B. Company may determine, in her sole discretion and without requiring disclosure of the reason that the relationship under the Agreement must terminate.  

C. Any termination of this agreement, however occasioned will not affect any accrued rights or liabilities of the other party, nor will it affect the coming into force, or the continuance in force, of any provision hereof which is expressly or by implication intended to come into or continue in force on or after such termination.

D. Upon termination of this agreement each party will promptly return to the other all materials, data and other property of the other held by it.

13. Dispute Resolution

If a dispute arises out of this Agreement that cannot be resolved by mutual consent, the Client and Company agree to attempt to mediate in good faith for up to 30 days after notice given. 

14. Limited Damages

To the maximum extent  permitted under applicable law, Company will not be liable to Client for any indirect, special, incidental, or consequential damages (including but not limited to damages for loss of business, loss of opportunity cost, loss of profits and the like), whether based on breach of contract, breach of warranty, tort (including negligence), or otherwise, even if Company has been advised of the possibility of such damages, and even if a remedy set forth herein is found to have failed of its essential purpose.  Damages, including attorney’s fees and costs, are limited to the amount paid under this agreement. 

15. Entire Agreement 

This Agreement, including exhibits, waivers, releases, and authorizations, supersedes all prior arrangements, agreements, and understandings between the parties. No addition to or modification of any provision of this Agreement will be binding upon the parties unless made by written instrument and signed by an authorized representative of each of the parties.

16. Assignment 

Neither party will assign or transfer this Agreement or any of its rights or obligations herein,

whether in whole or in part without the prior written consent of the other.

Tasks:
A – According to the agreement excerpt, for how long do the Client and Company agree to attempt good-faith mediation of a dispute?
B – Continue the agreement excerpt, starting after its last sentence.

Information:

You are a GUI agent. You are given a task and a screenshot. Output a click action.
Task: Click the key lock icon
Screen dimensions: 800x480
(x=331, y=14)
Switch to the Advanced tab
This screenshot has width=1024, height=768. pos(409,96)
* * *
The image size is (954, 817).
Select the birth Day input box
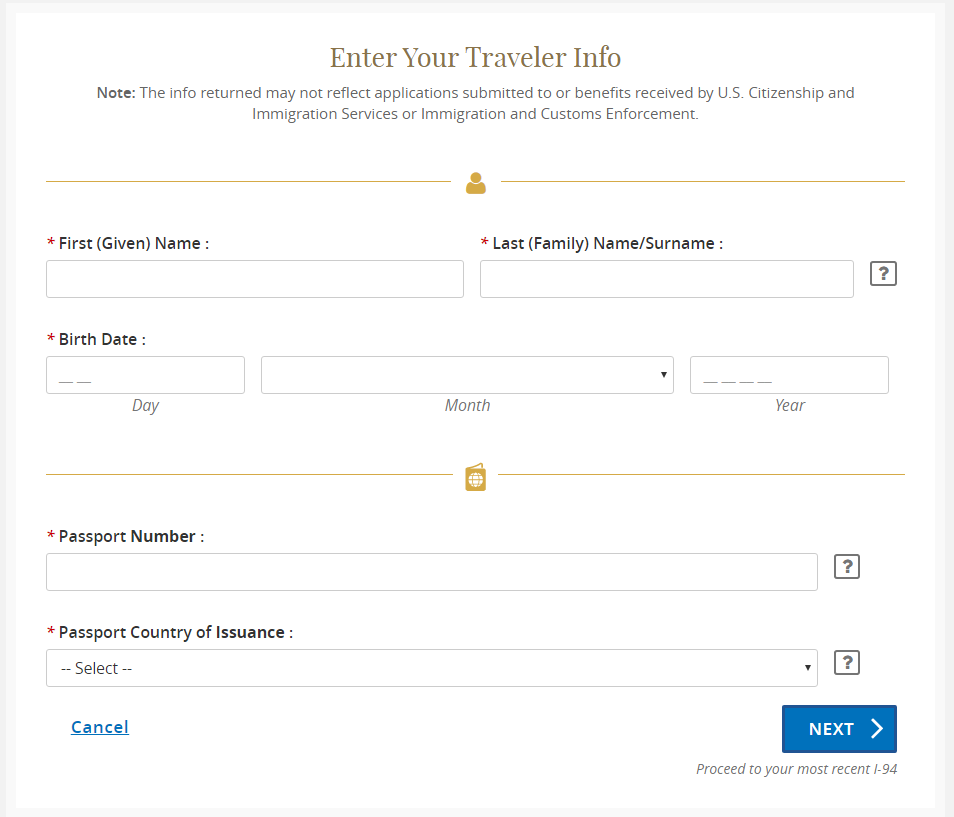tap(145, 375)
...
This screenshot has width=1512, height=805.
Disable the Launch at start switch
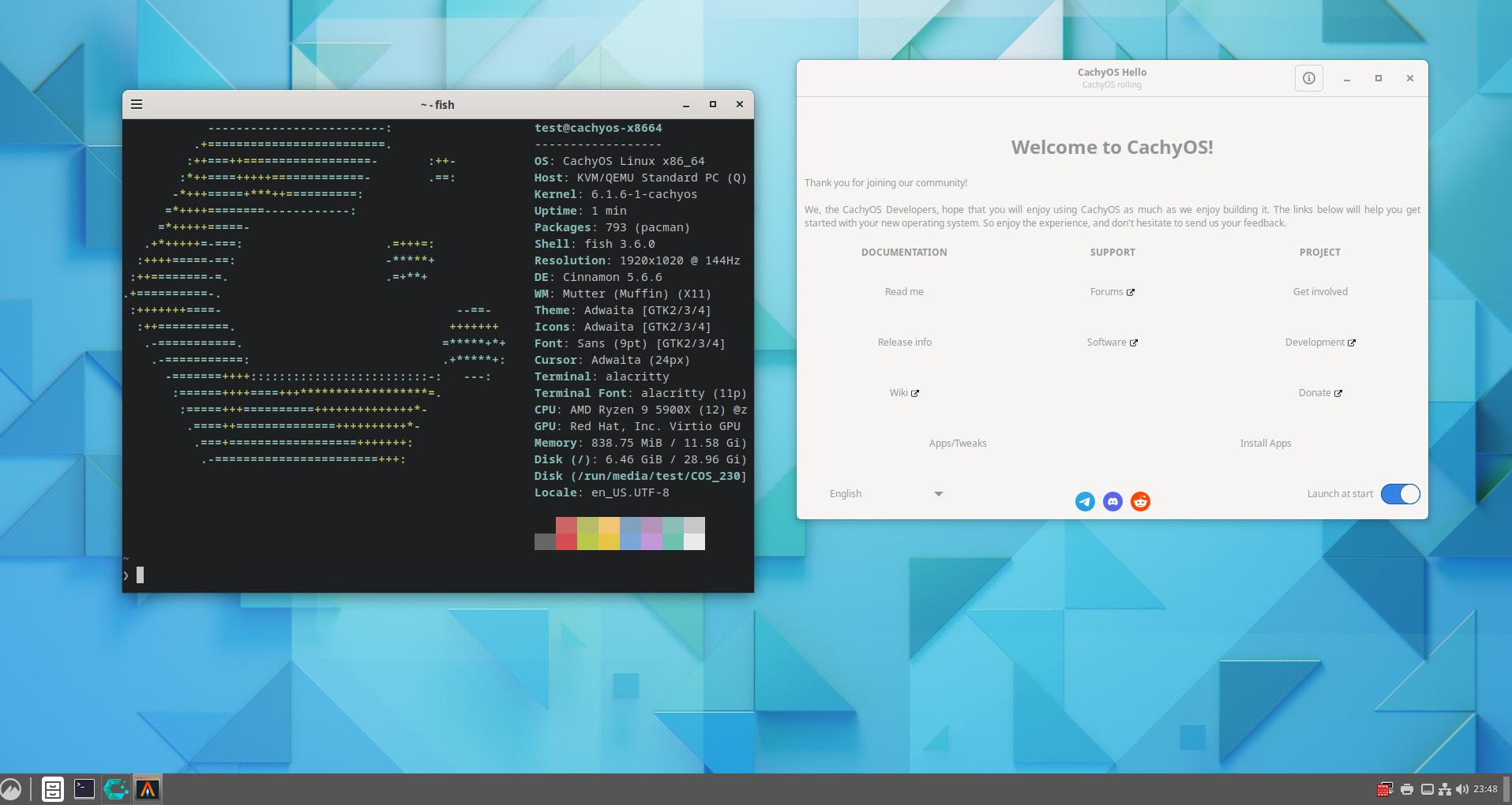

Answers to each task:
A – Up to 30 days after notice is given.

B –
17. Notices 

All notices that are required to be given under this agreement will be in writing and will be sent to the address of the appropriate party as set out in this Agreement or such alternative address as the recipient may designate by notice given in accordance with the provisions of this clause. Any such notice may be delivered personally, by first class pre-paid letter, telex or facsimile transmission and will be deemed to have been served if by hand when delivered, if by first class post 48 hours after posting and if by telex or facsimile transmission when dispatched.

18. Waiver

The failure of either party to enforce any provision of this Agreement shall not be construed as a waiver or limitation of that party's right to subsequently enforce and compel strict compliance with every provision of this Agreement.

19. Severance
In the event that one or more of the provisions of this agreement shall be found unenforceable, illegal or invalid, it shall not affect any other provisions of this agreement, and this agreement shall be construed as if the provision found to be unenforceable, illegal or invalid had never been contained in the agreement, or the unenforceable, illegal or invalid provision shall be construed, amended and/or reformed to be made enforceable, legal and valid.

20. Headings 

The headings to and numbering of the clauses of this Agreement are for ease of reference only and will not affect the interpretation, application or construction of this Agreement.

21. Choice of Law 

This Agreement will be governed by and construed in accordance with the Laws of United States. Any dispute which may arise between the parties concerning this Agreement will be determined by the laws of the state of Georgia and the parties hereby submit to the exclusive jurisdiction of the courts of the state of Georgia for such purpose.